L’objectif réel et urgent
Compte tenu des 4,5 M de morts à l’échelle internationale et, surtout, de l’incapacité de mettre fin à la pandémie, oui, on peut aisément croire que l’objectif du passeport respecte ce critère. Peu importe qu’il soit ici question d’encourager la vaccination chez les récalcitrants, de limiter la contamination, de préserver les ressources médicales ou, encore, d’assurer un peu de bonheur aux vaccinés lors de leur prochain séjour au resto, cinéma ou théâtre, lesquels seront enfin épargnés des discours débiles anti-vax.

Le lien rationnel
Sans doute, il existe un lien étroit et intelligible entre les objectifs ci-haut et la mesure adoptée.

Atteinte minimale
Au lieu de se gâter de divers loisirs publics, les non-vaccinés devront demeurer chez eux, en jouant au Nintendo en mangeant des sandwichs aux tomates. Plate pour eux autres, mais pas Guantanamo non plus. Critère rencontré.

La proportionnalité
L’État essaie-t-il de pulvériser une mouche avec un bazooka? À voir la grosseur de la mouche, aka la pandémie, et l’arme en question, aka un petit passeport, pas de doute ici non plus.
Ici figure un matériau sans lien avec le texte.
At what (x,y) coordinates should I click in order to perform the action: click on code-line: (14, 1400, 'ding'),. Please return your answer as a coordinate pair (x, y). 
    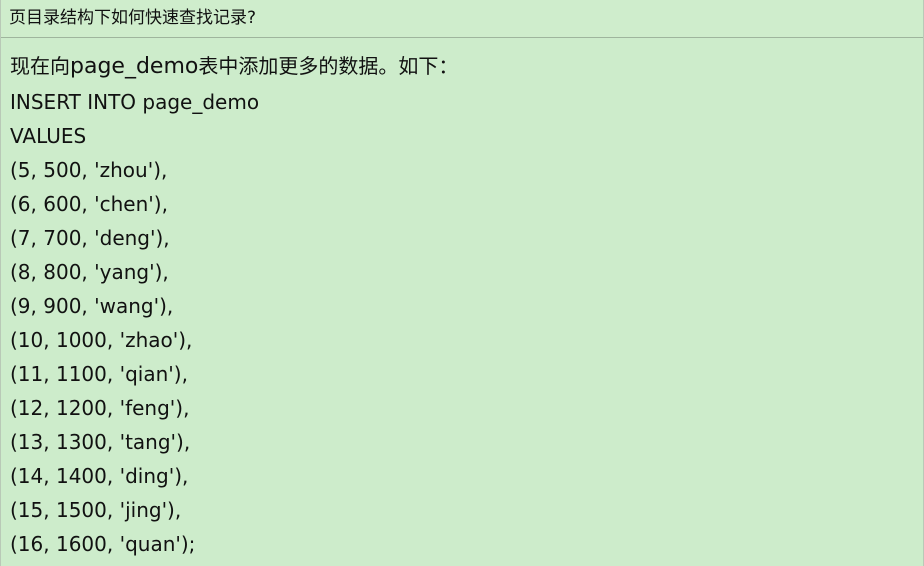
    Looking at the image, I should click on (100, 476).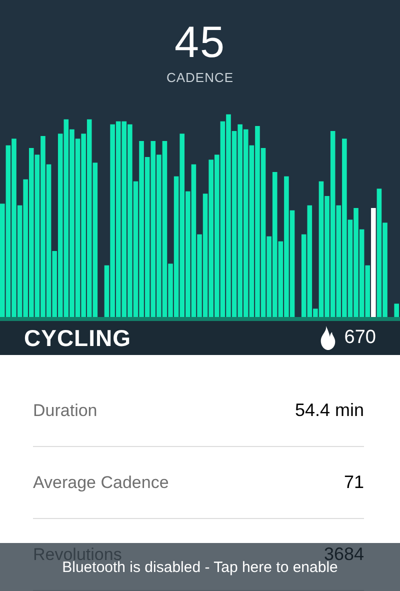 The width and height of the screenshot is (400, 591). Describe the element at coordinates (328, 338) in the screenshot. I see `flame-icon` at that location.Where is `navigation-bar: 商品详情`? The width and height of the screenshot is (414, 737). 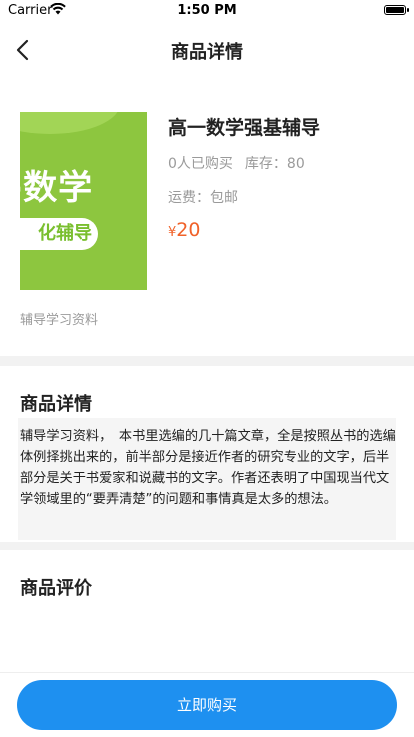 navigation-bar: 商品详情 is located at coordinates (207, 50).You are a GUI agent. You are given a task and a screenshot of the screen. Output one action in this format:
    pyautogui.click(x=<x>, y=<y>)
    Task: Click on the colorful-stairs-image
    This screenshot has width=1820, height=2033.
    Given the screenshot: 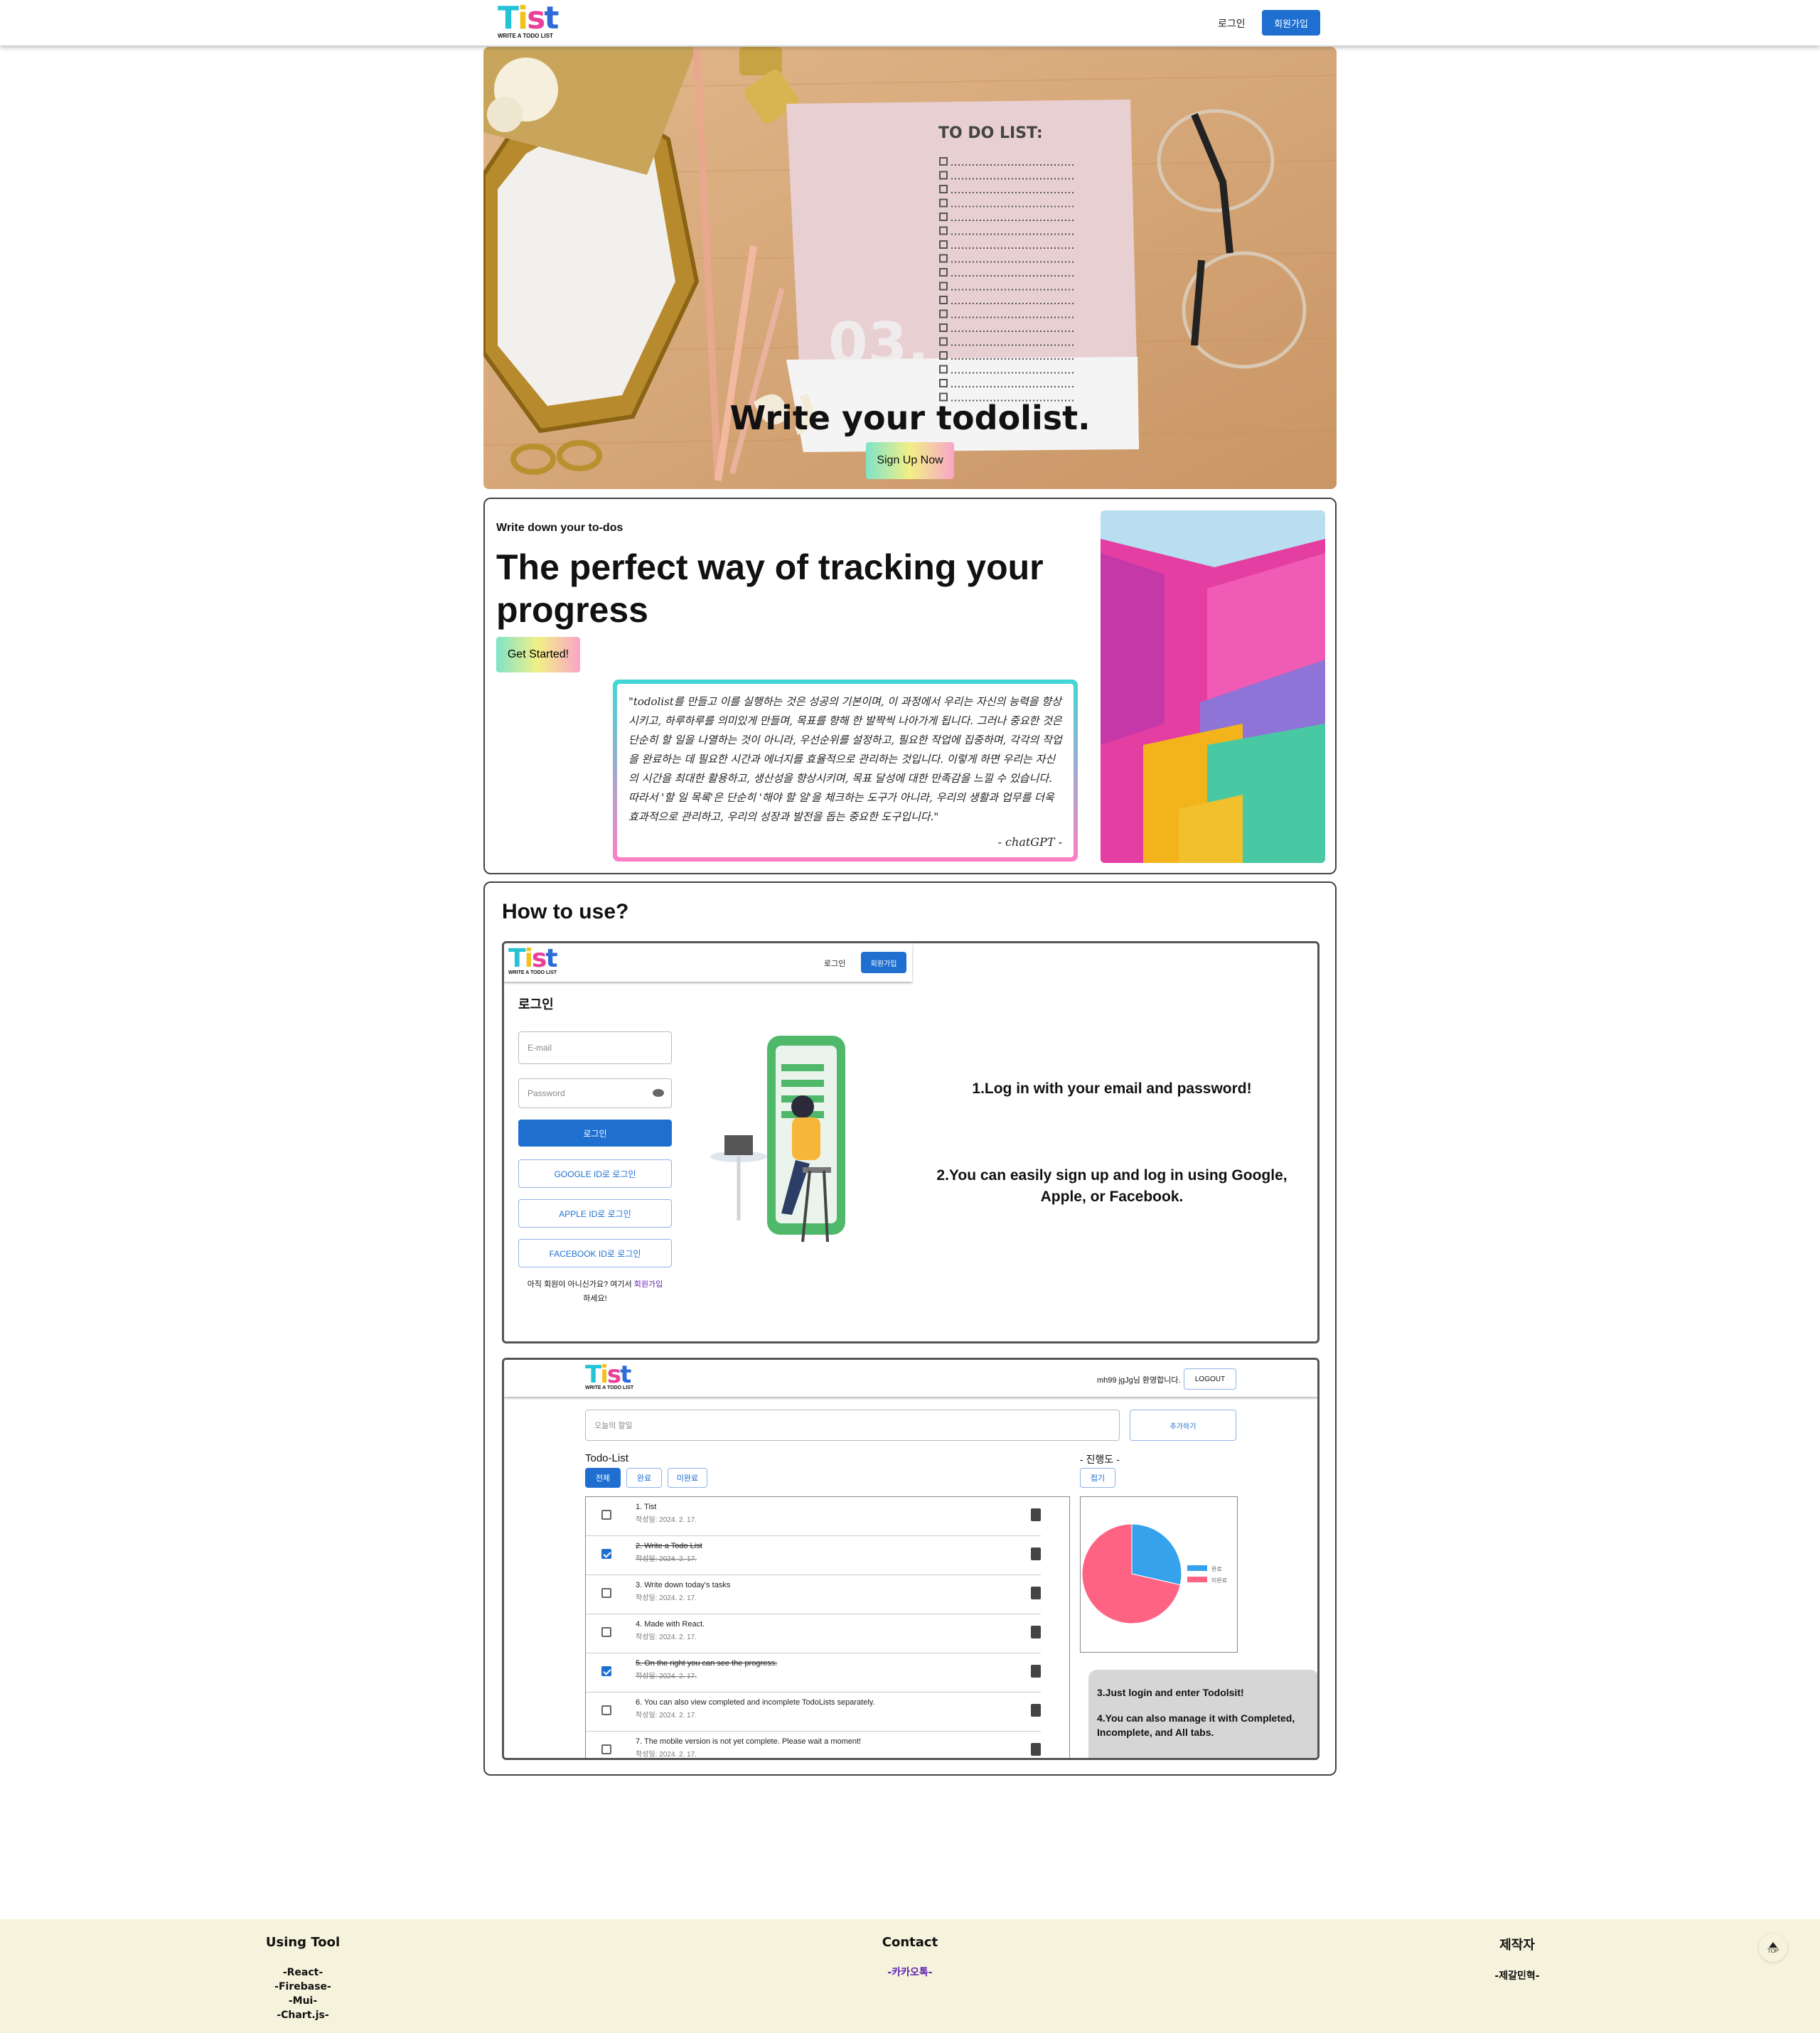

On pourrait aussi parler d’une violation potentielle à un droit à l’égalité, mais sauf erreur, la bêtise ne fait pas partie des critères reconnus ou analogues protégés par le droit en question. Tough luck.

Alors voilà pour la démonstration. En échange d’un petit pécule (pas le cornichon, le fric), je demeure dispo pour changer d’idées.

Dans l’intervalle, par contre, je maintiens ceci : la dictature du « je-me-moi » et autres « J’ai l’doua! » a, imaginez donc, des limites. Celles posée par un concept depuis perdu dans le brouhaha du bruit de l’insignifiance, de l’égoïsme et l’inhumanisme: l’intérêt commun.